REST API and webhooks

What's included

Replify Pro exposes REST API endpoints and webhook infrastructure for integrating with external systems. This covers incoming webhooks (external tools pushing data into Replify), outgoing webhook subscriptions (Replify notifying your systems of events), bearer token authentication, and OAuth flows for customer-facing integrations.

Incoming webhooks

Incoming webhooks let external services create tickets, post messages, or trigger actions inside Replify. Each incoming webhook has:

• A unique endpoint URL generated by Replify
• A secret key for request verification (HMAC signature in the X-Replify-Signature header)
• A configurable action (create ticket, add comment, update status)

To set up an incoming webhook, go to Replify → Settings → API → Incoming Webhooks and click Create Webhook. Copy the URL and secret into your external system. Replify validates the signature on every request and rejects unsigned or tampered payloads.

Authentication (bearer tokens)

For server-to-server communication where your external system calls Replify's REST endpoints directly, use bearer token authentication. Generate a token from Replify → Settings → API → Tokens. Include it in requests as:

Authorization: Bearer rpl_at_yourTokenHere

Tokens inherit the permissions of the agent who created them. You can create multiple tokens with different scopes and revoke any token at any time.

OAuth for customers

Replify Pro includes an OAuth 2.0 server for customer-facing authentication. This is used by companion plugins (like Replify Troubleshooter) that need to authenticate end-users against your Replify installation.

The OAuth flow supports:

• Register. Create a new customer account tied to an email address.
• Login. Exchange credentials for an access token and refresh token.
• Refresh. Exchange an expired access token for a new one without re-authenticating.
• Revoke. Invalidate a customer's tokens (from the admin or via API).

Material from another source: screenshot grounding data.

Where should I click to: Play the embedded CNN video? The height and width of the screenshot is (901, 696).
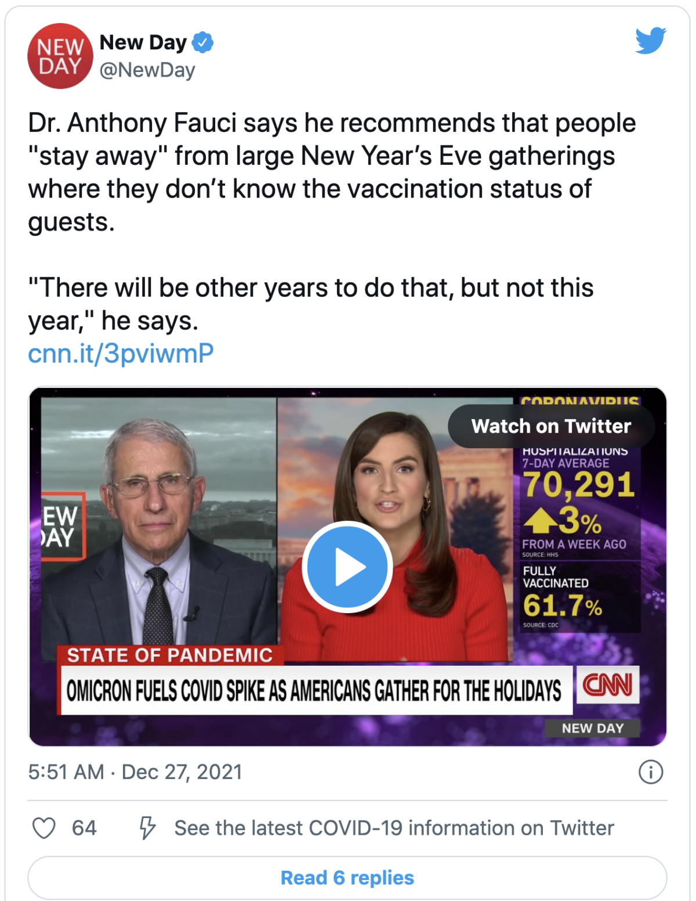[347, 567]
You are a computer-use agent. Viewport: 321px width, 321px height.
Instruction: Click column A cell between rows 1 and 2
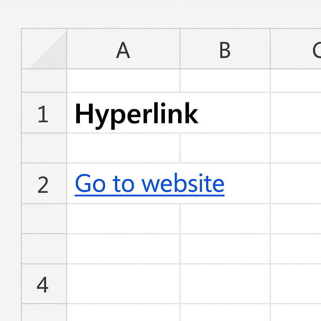click(x=123, y=148)
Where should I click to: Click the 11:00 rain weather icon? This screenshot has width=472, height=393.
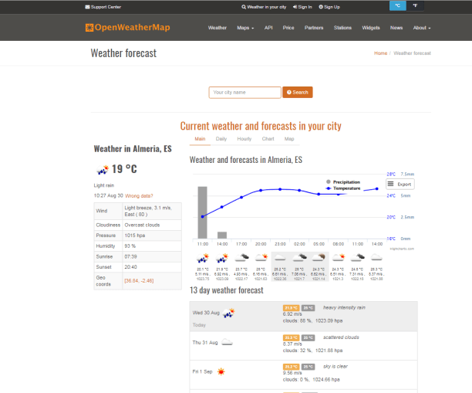pos(202,258)
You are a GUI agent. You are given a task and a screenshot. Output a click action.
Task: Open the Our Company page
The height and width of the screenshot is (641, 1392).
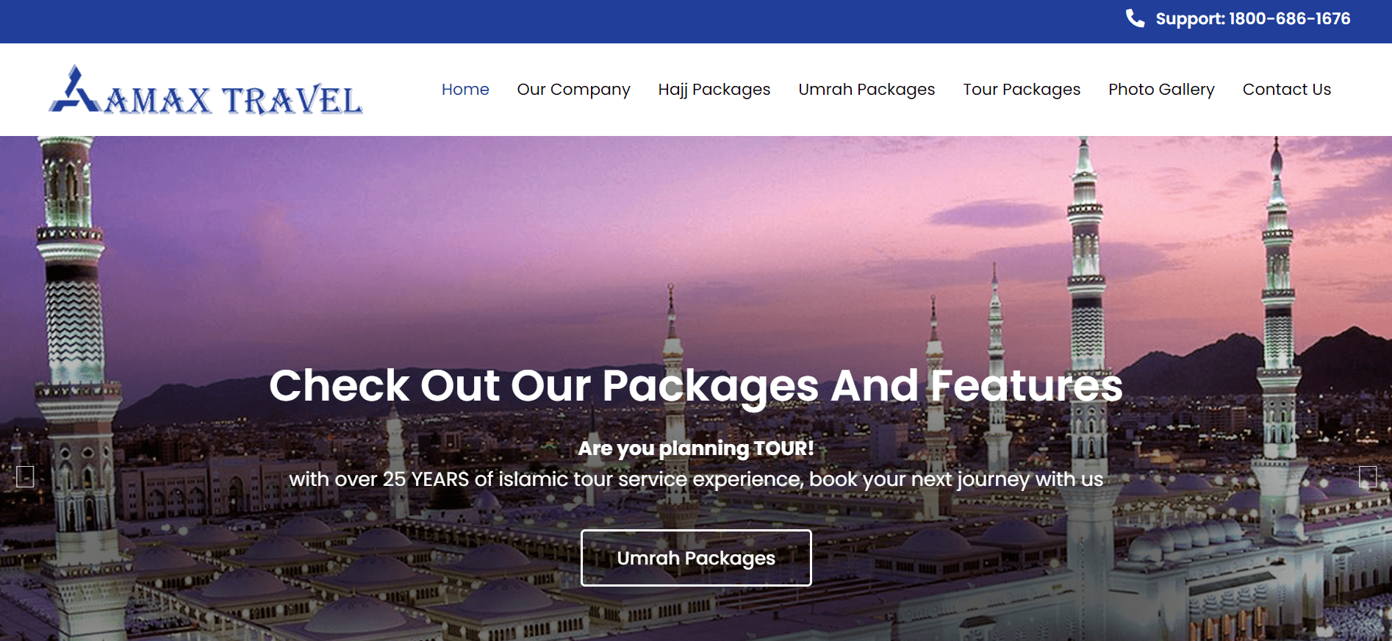[x=573, y=90]
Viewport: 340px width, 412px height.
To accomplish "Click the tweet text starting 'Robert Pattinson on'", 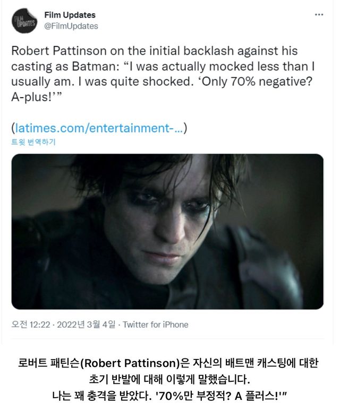I will (163, 74).
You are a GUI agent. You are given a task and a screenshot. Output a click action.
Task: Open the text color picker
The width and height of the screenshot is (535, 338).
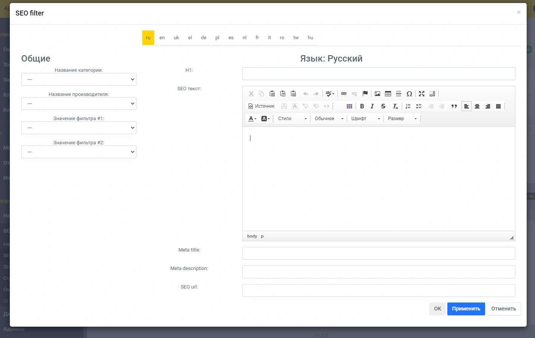tap(252, 119)
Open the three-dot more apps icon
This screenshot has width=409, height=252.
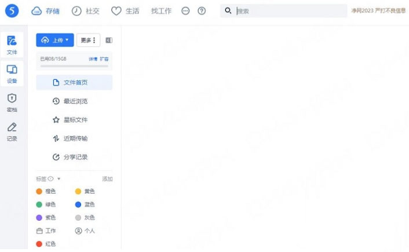coord(185,11)
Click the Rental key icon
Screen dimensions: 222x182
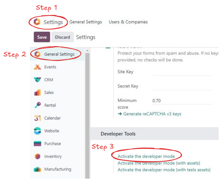tap(38, 105)
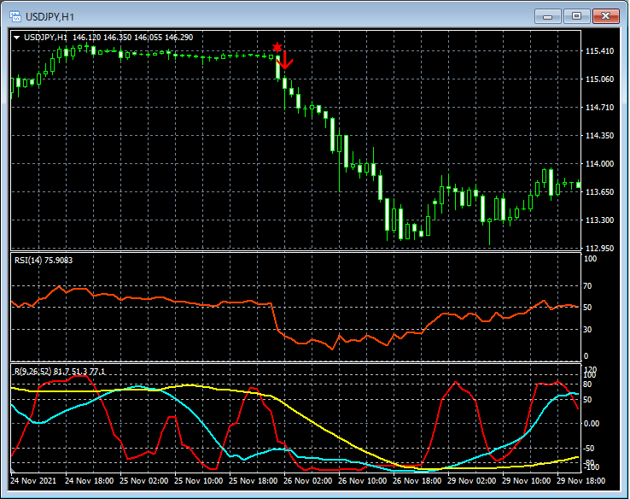The image size is (630, 499).
Task: Click the chart window icon in title bar
Action: click(15, 15)
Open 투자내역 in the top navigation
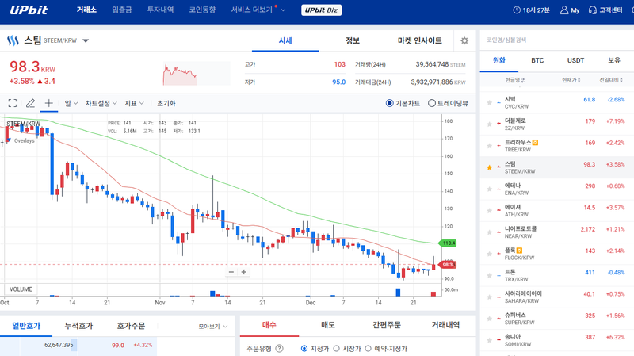 (161, 10)

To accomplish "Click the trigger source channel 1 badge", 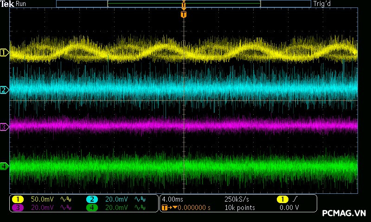I will (282, 199).
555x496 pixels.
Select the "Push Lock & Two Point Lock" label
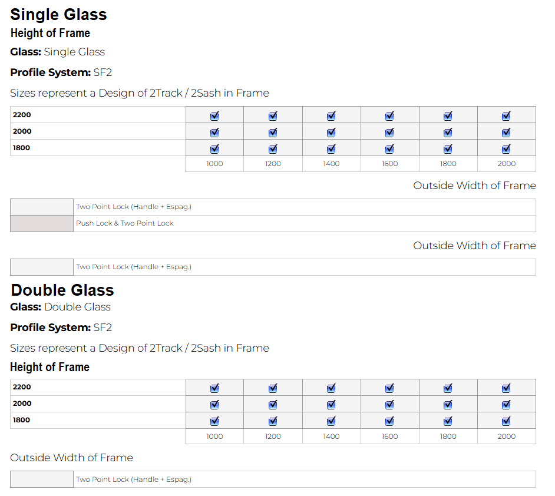click(125, 224)
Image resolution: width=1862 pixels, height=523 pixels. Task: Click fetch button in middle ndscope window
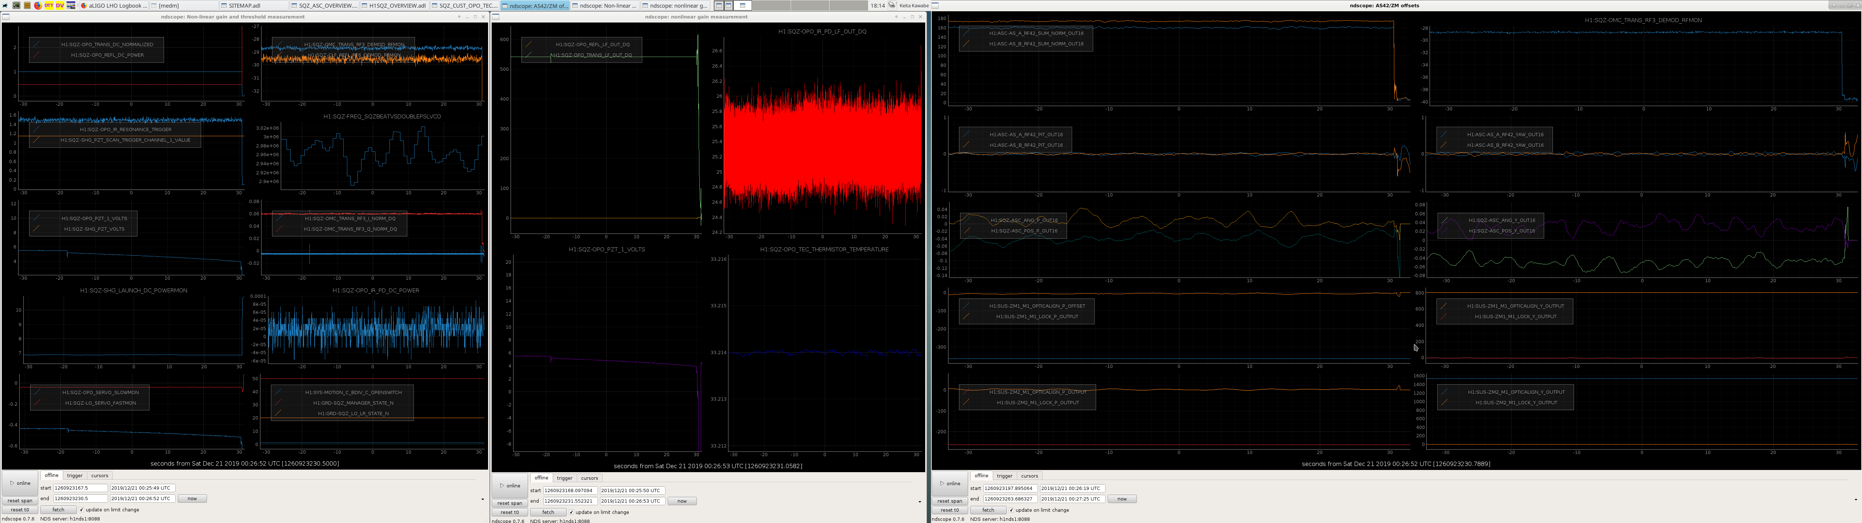coord(548,512)
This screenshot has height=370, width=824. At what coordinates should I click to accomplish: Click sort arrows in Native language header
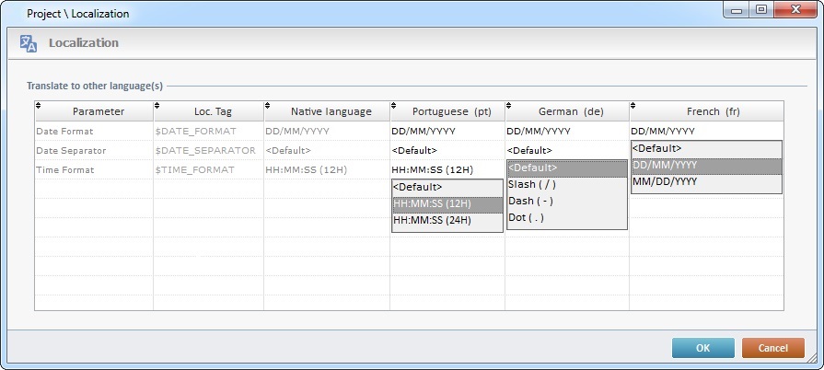pos(268,106)
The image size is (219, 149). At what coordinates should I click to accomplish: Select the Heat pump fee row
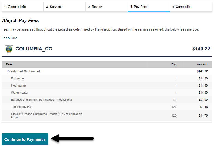(x=18, y=85)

Access tokens use the rpl_at_* prefix. Refresh tokens are long-lived and stored encrypted in the database.

Webhook event subscriptions

Outgoing webhooks notify your external systems when events happen inside Replify. Go to Replify → Settings → API → Event Subscriptions to configure them.

For each subscription, you specify:

• A target URL (your server's endpoint)
• Which events to subscribe to (ticket created, ticket status changed, chat started, message received, etc.)
• A secret for payload verification

Replify delivers events as POST requests with a JSON body. Failed deliveries are retried up to 3 times with exponential backoff. Delivery logs are visible in the admin.

Troubleshooter API

The Replify Troubleshooter companion plugin uses a dedicated API surface to submit pre-diagnosed support tickets. When a customer's site connects via OAuth, the Troubleshooter sends environment data (WordPress version, PHP version, active plugins, theme, hosting details) along with the ticket. This data appears as structured metadata on the ticket in your Replify admin, saving the back-and-forth of asking for debug info.

The Troubleshooter API endpoint accepts only requests authenticated with a valid OAuth access token. No anonymous submissions are accepted.